Data to process
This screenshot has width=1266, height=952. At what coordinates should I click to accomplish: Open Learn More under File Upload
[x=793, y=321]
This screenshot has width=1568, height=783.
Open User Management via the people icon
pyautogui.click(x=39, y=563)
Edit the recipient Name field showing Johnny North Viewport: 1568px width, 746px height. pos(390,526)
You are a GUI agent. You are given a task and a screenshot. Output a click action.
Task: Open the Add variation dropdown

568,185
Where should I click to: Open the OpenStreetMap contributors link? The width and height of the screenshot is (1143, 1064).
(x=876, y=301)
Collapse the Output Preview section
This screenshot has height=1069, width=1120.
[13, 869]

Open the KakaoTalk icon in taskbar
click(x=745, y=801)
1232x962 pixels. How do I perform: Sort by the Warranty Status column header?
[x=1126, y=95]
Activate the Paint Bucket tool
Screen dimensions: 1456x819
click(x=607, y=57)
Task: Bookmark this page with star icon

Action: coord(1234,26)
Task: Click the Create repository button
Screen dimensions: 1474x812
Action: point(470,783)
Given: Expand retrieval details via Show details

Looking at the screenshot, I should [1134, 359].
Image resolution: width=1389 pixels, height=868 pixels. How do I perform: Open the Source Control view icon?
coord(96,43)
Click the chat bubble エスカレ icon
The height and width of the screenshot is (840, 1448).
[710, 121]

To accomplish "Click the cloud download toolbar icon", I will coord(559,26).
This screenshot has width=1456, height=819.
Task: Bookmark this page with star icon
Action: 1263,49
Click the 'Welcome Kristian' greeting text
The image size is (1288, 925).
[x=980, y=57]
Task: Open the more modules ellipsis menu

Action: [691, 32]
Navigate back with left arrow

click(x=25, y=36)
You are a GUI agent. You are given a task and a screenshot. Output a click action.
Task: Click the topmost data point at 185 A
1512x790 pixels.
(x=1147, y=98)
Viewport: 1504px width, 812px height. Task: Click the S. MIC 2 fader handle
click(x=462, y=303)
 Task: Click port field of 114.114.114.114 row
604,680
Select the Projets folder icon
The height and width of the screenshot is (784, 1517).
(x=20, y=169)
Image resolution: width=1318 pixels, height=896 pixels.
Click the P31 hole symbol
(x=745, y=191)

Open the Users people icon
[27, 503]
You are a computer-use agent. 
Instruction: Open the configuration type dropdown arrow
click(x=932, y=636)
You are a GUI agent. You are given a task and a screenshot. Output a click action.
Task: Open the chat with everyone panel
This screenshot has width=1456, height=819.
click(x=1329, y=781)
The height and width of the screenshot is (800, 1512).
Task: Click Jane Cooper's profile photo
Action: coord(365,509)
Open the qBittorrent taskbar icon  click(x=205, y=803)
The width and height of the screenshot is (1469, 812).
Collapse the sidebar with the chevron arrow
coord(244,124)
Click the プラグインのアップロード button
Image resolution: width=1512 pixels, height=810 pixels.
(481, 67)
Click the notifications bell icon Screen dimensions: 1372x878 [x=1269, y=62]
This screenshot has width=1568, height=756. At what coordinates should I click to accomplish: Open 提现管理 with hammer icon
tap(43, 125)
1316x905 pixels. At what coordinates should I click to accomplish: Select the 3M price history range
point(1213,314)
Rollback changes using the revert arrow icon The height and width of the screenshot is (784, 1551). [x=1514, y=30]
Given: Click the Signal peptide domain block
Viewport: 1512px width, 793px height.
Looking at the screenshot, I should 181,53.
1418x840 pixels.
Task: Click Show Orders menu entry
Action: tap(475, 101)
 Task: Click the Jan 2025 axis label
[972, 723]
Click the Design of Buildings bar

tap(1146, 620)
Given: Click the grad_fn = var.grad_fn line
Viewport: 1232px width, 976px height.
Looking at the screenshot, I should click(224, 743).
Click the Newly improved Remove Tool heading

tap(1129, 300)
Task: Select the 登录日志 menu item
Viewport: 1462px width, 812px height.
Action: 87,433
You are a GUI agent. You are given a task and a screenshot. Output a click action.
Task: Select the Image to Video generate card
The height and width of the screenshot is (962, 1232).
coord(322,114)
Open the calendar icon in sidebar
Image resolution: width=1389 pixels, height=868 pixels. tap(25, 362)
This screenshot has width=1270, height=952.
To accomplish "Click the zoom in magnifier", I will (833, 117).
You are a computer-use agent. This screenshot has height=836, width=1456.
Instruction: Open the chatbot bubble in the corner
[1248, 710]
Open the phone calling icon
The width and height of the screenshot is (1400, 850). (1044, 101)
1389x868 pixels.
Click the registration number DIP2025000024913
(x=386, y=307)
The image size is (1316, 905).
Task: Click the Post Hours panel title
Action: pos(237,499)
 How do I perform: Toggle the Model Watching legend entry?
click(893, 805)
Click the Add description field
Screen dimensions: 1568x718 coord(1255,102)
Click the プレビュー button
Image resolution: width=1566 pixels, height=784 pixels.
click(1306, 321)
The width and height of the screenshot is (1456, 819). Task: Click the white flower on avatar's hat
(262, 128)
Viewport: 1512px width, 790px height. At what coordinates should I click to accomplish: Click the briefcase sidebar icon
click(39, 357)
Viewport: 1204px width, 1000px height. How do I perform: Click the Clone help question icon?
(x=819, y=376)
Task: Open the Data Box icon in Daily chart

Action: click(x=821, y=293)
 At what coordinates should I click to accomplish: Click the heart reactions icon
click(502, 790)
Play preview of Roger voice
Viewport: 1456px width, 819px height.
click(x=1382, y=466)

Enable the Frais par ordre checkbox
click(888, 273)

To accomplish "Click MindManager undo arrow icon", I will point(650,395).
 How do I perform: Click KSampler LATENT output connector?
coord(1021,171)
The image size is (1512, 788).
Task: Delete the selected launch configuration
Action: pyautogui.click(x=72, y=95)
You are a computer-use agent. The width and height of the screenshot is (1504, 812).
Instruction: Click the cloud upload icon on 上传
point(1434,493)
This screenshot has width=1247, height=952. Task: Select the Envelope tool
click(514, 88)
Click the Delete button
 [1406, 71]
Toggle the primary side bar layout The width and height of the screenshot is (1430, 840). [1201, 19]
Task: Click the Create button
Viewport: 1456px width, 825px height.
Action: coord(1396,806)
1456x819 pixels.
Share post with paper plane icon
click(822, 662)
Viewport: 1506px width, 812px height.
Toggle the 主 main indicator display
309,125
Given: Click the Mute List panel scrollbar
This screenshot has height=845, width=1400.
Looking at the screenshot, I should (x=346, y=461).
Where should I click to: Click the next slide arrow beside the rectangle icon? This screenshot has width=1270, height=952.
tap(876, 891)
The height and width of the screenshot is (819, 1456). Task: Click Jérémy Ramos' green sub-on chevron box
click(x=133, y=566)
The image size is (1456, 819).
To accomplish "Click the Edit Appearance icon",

Problem statement
Produce the entries again, character for character.

Response area
This screenshot has width=1266, height=952. At what coordinates should I click to accomplish: Open Learn More under File Upload
[x=793, y=321]
This screenshot has width=1568, height=783.
Open User Management via the people icon
pyautogui.click(x=39, y=563)
Edit the recipient Name field showing Johnny North Viewport: 1568px width, 746px height. pos(390,526)
You are a GUI agent. You are given a task and a screenshot. Output a click action.
Task: Open the Add variation dropdown

568,185
Where should I click to: Open the OpenStreetMap contributors link? The width and height of the screenshot is (1143, 1064).
(x=876, y=301)
Collapse the Output Preview section
This screenshot has height=1069, width=1120.
[13, 869]

Open the KakaoTalk icon in taskbar
click(x=745, y=801)
1232x962 pixels. How do I perform: Sort by the Warranty Status column header?
[x=1126, y=95]
Activate the Paint Bucket tool
Screen dimensions: 1456x819
click(x=607, y=57)
Task: Bookmark this page with star icon

Action: coord(1234,26)
Task: Click the Create repository button
Screen dimensions: 1474x812
Action: point(470,783)
Given: Expand retrieval details via Show details

Looking at the screenshot, I should [1134, 359].
Image resolution: width=1389 pixels, height=868 pixels. How do I perform: Open the Source Control view icon?
coord(96,43)
Click the chat bubble エスカレ icon
The height and width of the screenshot is (840, 1448).
[710, 121]

To accomplish "Click the cloud download toolbar icon", I will coord(559,26).
This screenshot has width=1456, height=819.
Task: Bookmark this page with star icon
Action: 1263,49
Click the 'Welcome Kristian' greeting text
The image size is (1288, 925).
[x=980, y=57]
Task: Open the more modules ellipsis menu

Action: [691, 32]
Navigate back with left arrow

click(x=25, y=36)
You are a GUI agent. You are given a task and a screenshot. Output a click action.
Task: Click the topmost data point at 185 A
1512x790 pixels.
(x=1147, y=98)
Viewport: 1504px width, 812px height. Task: Click the S. MIC 2 fader handle
click(x=462, y=303)
 Task: Click port field of 114.114.114.114 row
604,680
Select the Projets folder icon
The height and width of the screenshot is (784, 1517).
(x=20, y=169)
Image resolution: width=1318 pixels, height=896 pixels.
Click the P31 hole symbol
(x=745, y=191)

Open the Users people icon
[27, 503]
You are a computer-use agent. 
Instruction: Open the configuration type dropdown arrow
click(x=932, y=636)
You are a GUI agent. You are given a task and a screenshot. Output a click action.
Task: Open the chat with everyone panel
This screenshot has width=1456, height=819.
click(x=1329, y=781)
The height and width of the screenshot is (800, 1512).
Task: Click Jane Cooper's profile photo
Action: coord(365,509)
Open the qBittorrent taskbar icon  click(x=205, y=803)
The width and height of the screenshot is (1469, 812).
Collapse the sidebar with the chevron arrow
coord(244,124)
Click the プラグインのアップロード button
Image resolution: width=1512 pixels, height=810 pixels.
(481, 67)
Click the notifications bell icon Screen dimensions: 1372x878 [x=1269, y=62]
This screenshot has width=1568, height=756. At what coordinates should I click to accomplish: Open 提现管理 with hammer icon
tap(43, 125)
1316x905 pixels. At what coordinates should I click to accomplish: Select the 3M price history range
point(1213,314)
Rollback changes using the revert arrow icon The height and width of the screenshot is (784, 1551). [x=1514, y=30]
Given: Click the Signal peptide domain block
Viewport: 1512px width, 793px height.
Looking at the screenshot, I should 181,53.
1418x840 pixels.
Task: Click Show Orders menu entry
Action: tap(475, 101)
 Task: Click the Jan 2025 axis label
[972, 723]
Click the Design of Buildings bar

tap(1146, 620)
Given: Click the grad_fn = var.grad_fn line
Viewport: 1232px width, 976px height.
Looking at the screenshot, I should click(224, 743).
Click the Newly improved Remove Tool heading

tap(1129, 300)
Task: Select the 登录日志 menu item
Viewport: 1462px width, 812px height.
Action: 87,433
You are a GUI agent. You are given a task and a screenshot. Output a click action.
Task: Select the Image to Video generate card
The height and width of the screenshot is (962, 1232).
coord(322,114)
Open the calendar icon in sidebar
Image resolution: width=1389 pixels, height=868 pixels. tap(25, 362)
This screenshot has width=1270, height=952.
To accomplish "Click the zoom in magnifier", I will (833, 117).
You are a computer-use agent. This screenshot has height=836, width=1456.
Instruction: Open the chatbot bubble in the corner
[1248, 710]
Open the phone calling icon
The width and height of the screenshot is (1400, 850). (1044, 101)
1389x868 pixels.
Click the registration number DIP2025000024913
(x=386, y=307)
The image size is (1316, 905).
Task: Click the Post Hours panel title
Action: pos(237,499)
 How do I perform: Toggle the Model Watching legend entry?
click(893, 805)
Click the Add description field
Screen dimensions: 1568x718 coord(1255,102)
Click the プレビュー button
Image resolution: width=1566 pixels, height=784 pixels.
click(1306, 321)
The width and height of the screenshot is (1456, 819). Task: Click the white flower on avatar's hat
(262, 128)
Viewport: 1512px width, 790px height. At what coordinates should I click to accomplish: Click the briefcase sidebar icon
click(39, 357)
Viewport: 1204px width, 1000px height. How do I perform: Click the Clone help question icon?
(x=819, y=376)
Task: Open the Data Box icon in Daily chart

Action: click(x=821, y=293)
 At what coordinates should I click to accomplish: Click the heart reactions icon
click(502, 790)
Play preview of Roger voice
Viewport: 1456px width, 819px height.
click(x=1382, y=466)

Enable the Frais par ordre checkbox
click(888, 273)

To accomplish "Click MindManager undo arrow icon", I will point(650,395).
 How do I perform: Click KSampler LATENT output connector?
coord(1021,171)
The image size is (1512, 788).
Task: Delete the selected launch configuration
Action: pyautogui.click(x=72, y=95)
You are a computer-use agent. The width and height of the screenshot is (1504, 812).
Instruction: Click the cloud upload icon on 上传
point(1434,493)
This screenshot has width=1247, height=952. Task: Select the Envelope tool
click(514, 88)
Click the Delete button
 [1406, 71]
Toggle the primary side bar layout The width and height of the screenshot is (1430, 840). [1201, 19]
Task: Click the Create button
Viewport: 1456px width, 825px height.
Action: coord(1396,806)
1456x819 pixels.
Share post with paper plane icon
click(822, 662)
Viewport: 1506px width, 812px height.
Toggle the 主 main indicator display
309,125
Given: Click the Mute List panel scrollbar
This screenshot has height=845, width=1400.
Looking at the screenshot, I should (x=346, y=461).
Where should I click to: Click the next slide arrow beside the rectangle icon? This screenshot has width=1270, height=952.
tap(876, 891)
The height and width of the screenshot is (819, 1456). Task: Click Jérémy Ramos' green sub-on chevron box
click(x=133, y=566)
The image size is (1456, 819).
To accomplish "Click the Edit Appearance icon",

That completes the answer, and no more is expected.